Job Description
Work Flexibility:
Onsite What you will do: The Senior Manager, Manufacturing Engineering will lead a team of leaders focused on optimizing production, quality, and safety in highly regulated environments. This is an onsite position in Irvine, California. Additional key responsibilities include:
Drive functional excellence initiatives, deliver high quality functional deliverables, and ensure technical excellence for product or technical development. Drive technical projects of major magnitude and scope. Provide significant guidance and approval regarding technical strategies and approaches. Provide guidance and training to staff, assist subordinates in attaining career goals, motivate individual to achieve result, and recruit and maintains a high-quality staff.

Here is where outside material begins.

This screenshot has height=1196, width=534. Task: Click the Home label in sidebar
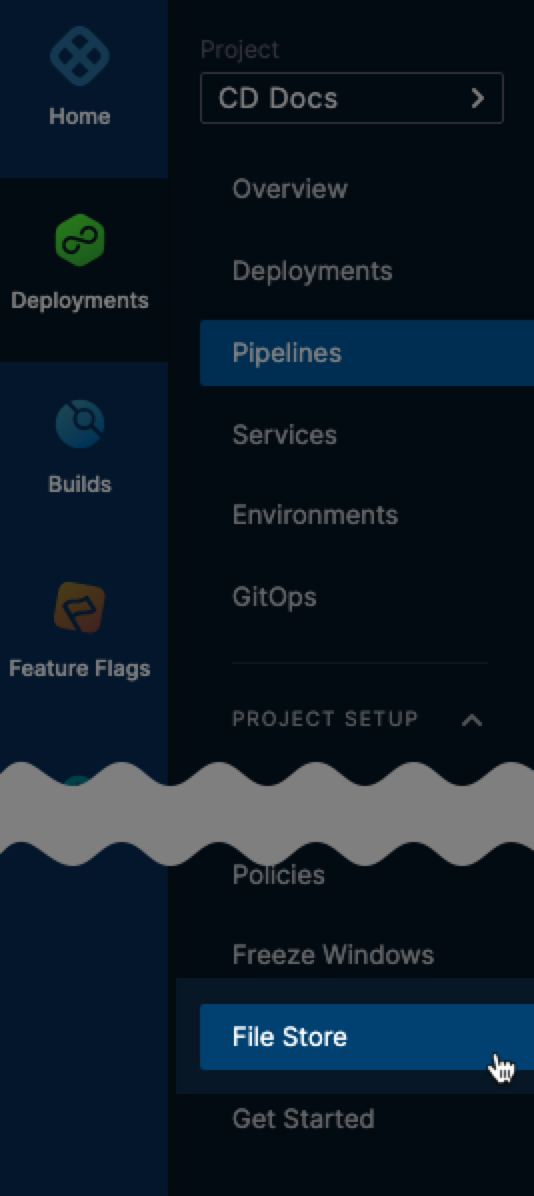79,117
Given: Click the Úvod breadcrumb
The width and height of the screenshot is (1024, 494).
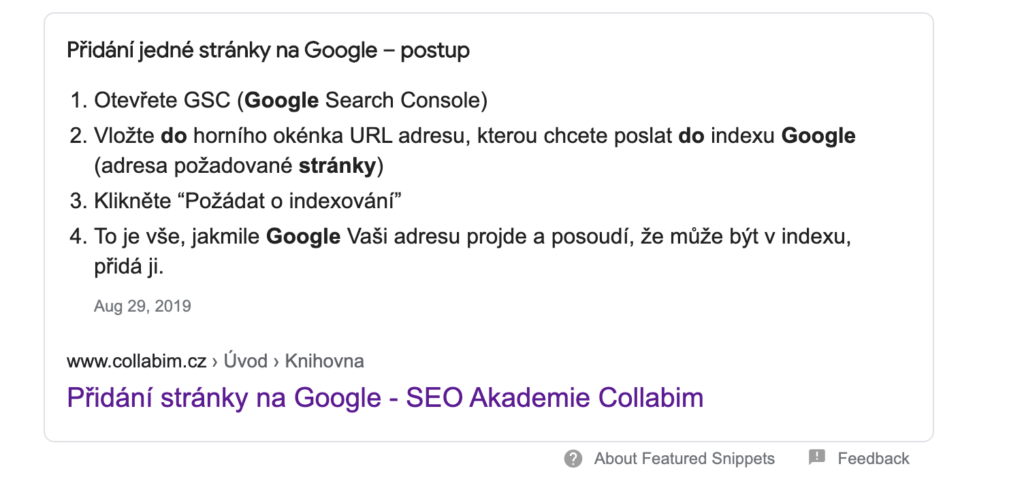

Lead adoption of Lean principles, including daily management, to drive accountability, streamline operations, and deliver sustained performance improvements. Develop and monitor department budgets. Determine appropriate staff levels, schedules and resources. Coordinate sessions with the project managers/core team leaders to look for opportunities for staff to learn about new initiatives or volunteer on new projects. Drive the development of department tools and methodologies. Determine project staff assignments and schedules work to meet completion dates and manufacturing engineering deliverables. Establish cross-functional team relationships. Provide an overview of the function and role of their group, technical skill sets, to other groups and/or divisions. Work cross-functionally in identifying and resolving technical issues. Drive and evaluates project and department progress, technical development plans, and results. Establish and support a work environment of continuous improvement that supports Quality Policy, Quality System and the appropriate regulations for the area they support. Ensure all employees are trained to do their work and their training is documented. What you need:
Required:
Bachelor's degree in Engineering, Masters preferred. 10+ years relevant work experience. 7+ years of Manufacturing experience in a regulated environment. 5+ years Management/Supervisory/Leadership experience. Preferred:
Medical Device experience highly preferred. Automation experience. Previous experience managing manufacturing capital budgets and cost reduction strategies. Ability to implement qualified processes using applicable systems (process validation, process planning tools, design of experiments, manufacturing assembly procedures). Ability to develop detailed process plans using applicable tools (process failure mode and effect analysis, fault tree analysis, and safety & efficacy reviews). Experience including procurement and implementation of major capital equipment programs. $155,900 - $259,800 USD Annual Travel Percentage:
10% Stryker Corporation is an equal opportunity employer. Qualified applicants will receive consideration for employment without regard to race, ethnicity, color, religion, sex, gender identity, sexual orientation, national origin, disability, or protected veteran status. Stryker is an EO employer - M/F/Veteran/Disability. Stryker Corporation will not discharge or in any other manner discriminate against employees or applicants because they have inquired about, discussed, or disclosed their own pay or the pay of another employee or applicant. However, employees who have access to the compensation information of other employees or applicants as a part of their essential job functions cannot disclose the pay of other employees or applicants to individuals who do not otherwise have access to compensation information, unless the disclosure is (a) in response to a formal complaint or charge, (b) in furtherance of an investigation, proceeding, hearing, or action, including an investigation conducted by the employer, or (c) consistent with the contractor's legal duty to furnish information. Stryker is one of the world's leading medical technology companies and, together with its customers, is driven to make healthcare better. We offer innovative products and services in Orthopaedics, Medical and Surgical, and Neurotechnology and Spine that help improve patient and hospital outcomes. We are proud to be named one of the World's Best Workplaces! For more information, visit: www.stryker.com Work Flexibility Remote - Role allows you to work the majority to 100% of time from an alternate workplace. These roles could have travel expectations, and you must work within the country of the job requisition location. Field-based - You can expect to regularly work a majority to 100% of time at customer facilities and has a set territory or expectation to travel within a set boundary. Almost all sales roles would likely be qualified as field-based. Onsite - Role is 100% located at a Stryker facility. Some ad hoc flexibility may be available depending on role, level, and job requirements. Manufacturing roles and any role that requires physical presence at the office would qualify under this category. Hybrid - You can expect to regularly work in both an alternate workplace and a Stryker facility. Roles that are partially remote or co-located would qualify as hybrid, and the expectation to be onsite would be defined and agreed upon by your manager/supervisor.